● **Written request a**
Copy the entries word for word, beginning at the line that contains "This screenshot has height=717, width=1008." and continuing through the final line of the entries. Omit the pictures.

● **Source extract**
--- Start ---

Harvester and JD Wetherspoon have ranked second and fourth in a new league table which exposes the nutritional value of children's menus.

The Soil Association has published the findings in its Out to Lunch campaign which saw secret diners eat in chains around the country after 66 per cent of parents said they don't think kids' food in restaurants is good enough.

This year's clear winner was Jamie's Italian which received a score of 64 (up from 50 two years ago) out of 80 for its children's picnic boxes and organic mini spaghetti and meatballs, followed by Harvester (45 points), Giraffe (44) and Wetherspoon (43).

Contrary to popular belief, healthy meals are not more expensive as the average meal price for eating out with children is £5.61, and the top five healthiest chains' average meal price is £5.55.

Rob Percival from the Soil Association said: "Our 2015 league table includes big winners and big losers - adults expect to be offered real food and real choices in restaurants and we think children deserve the same.

"We've found some up-market eateries are designing menus that make healthy eating for children almost impossible, and price is no guarantee of quality - lower cost restaurants are outperforming more expensive chains. Since our first league table Harvester and Prezzo have proved it's possible to make major improvements – we're now calling on other restaurants to raise the bar and give our kids the food they deserve."

Questionable sourcing

The campaign found that restaurants were serving potatoes pre-mashed in Holland, fish fingers pre-cooked in Poland and one chicken product had 19 additional ingredients produced in Kazakhstan, Russia, Vietnam, Argentina, Malaysia, India, Singapore, Indonesia, China, Ukraine and Slovakia.

--- End ---

● **Listed records**

--- Start ---

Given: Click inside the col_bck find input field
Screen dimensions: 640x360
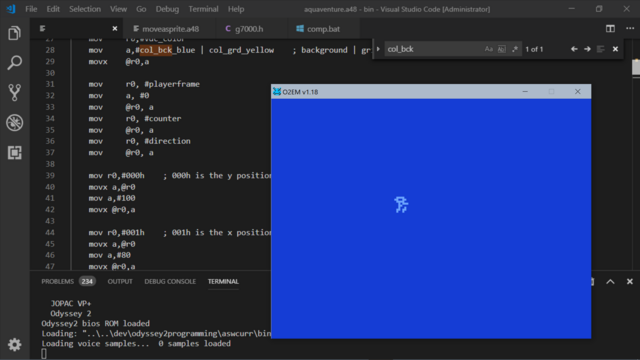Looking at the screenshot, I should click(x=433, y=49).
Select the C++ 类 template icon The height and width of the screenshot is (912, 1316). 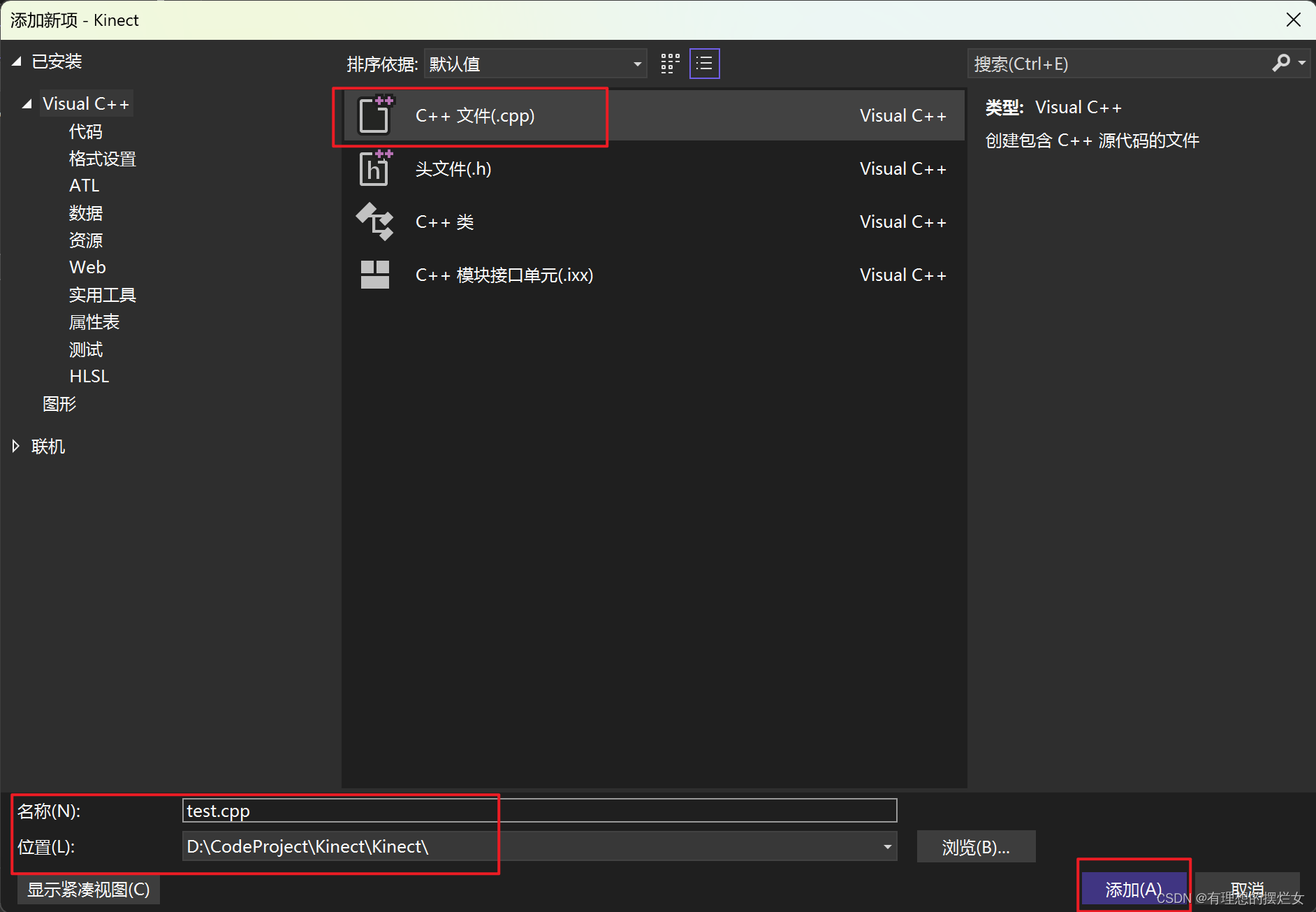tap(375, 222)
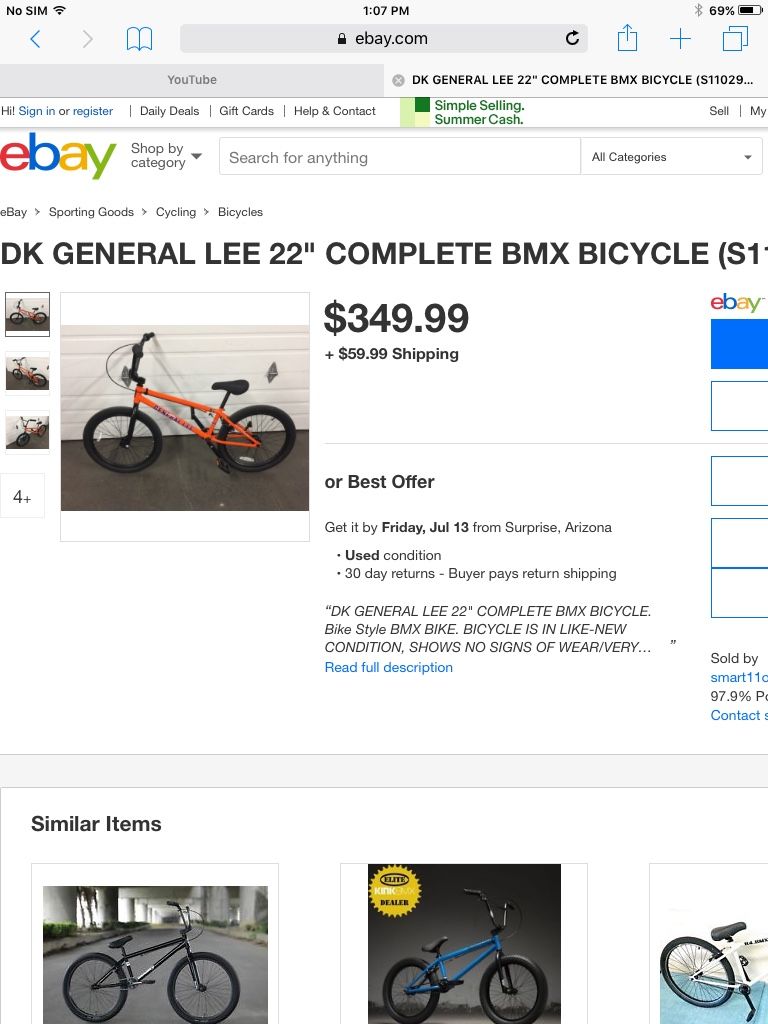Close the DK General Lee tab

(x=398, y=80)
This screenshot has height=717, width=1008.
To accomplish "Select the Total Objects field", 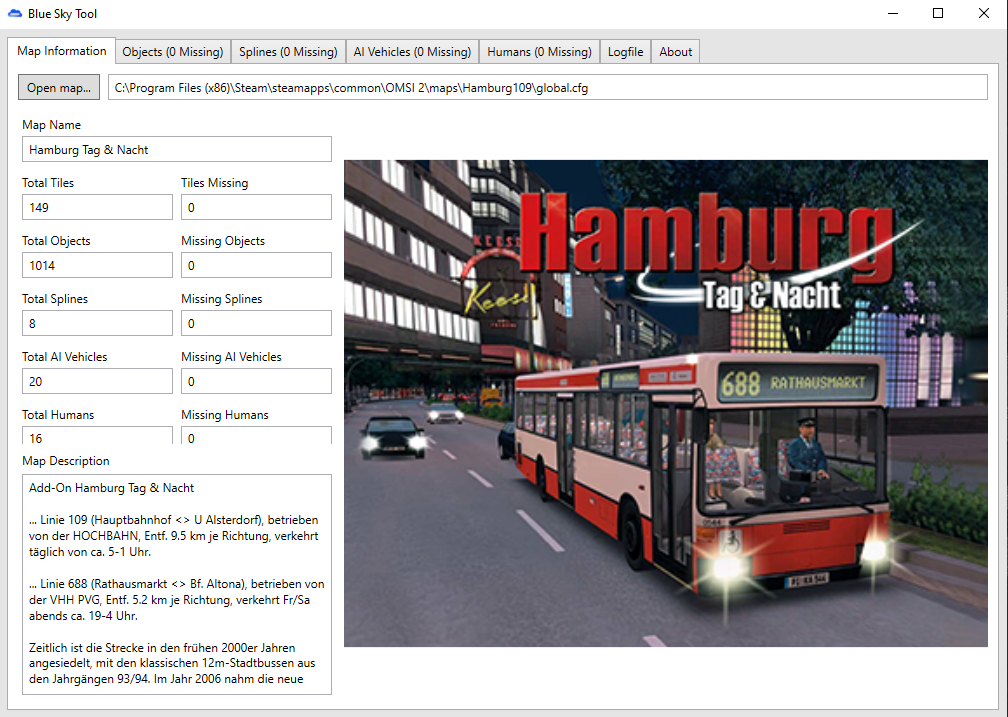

--- End ---

● **Written request b**
Continue the article on children's restaurant menus from where it stops.

● **Exercise result a**
This screenshot has height=717, width=1008.
To accomplish "Select the Total Objects field", 

● **Exercise result b**
Additionally, more than half of the restaurants gave no indication of where the food came from, and only Jamie's Italian could reliably tell parents where the meat came from.

One of the secret diner parents, Kate Blincoe, said: "I really care about what my children eat, but as secret diners they were served up with vegetable-free meals, sugar-laden deserts, and they had to eat with adult cutlery. Overall, there is a lot of work to be done to make eating out with kids healthy and family friendly, and I was particularly shocked by where the meat came from in the restaurants we visited."

The first league table was produced two years ago and since then, the campaign has worked to help chains improve the nutritional values of their children's menus.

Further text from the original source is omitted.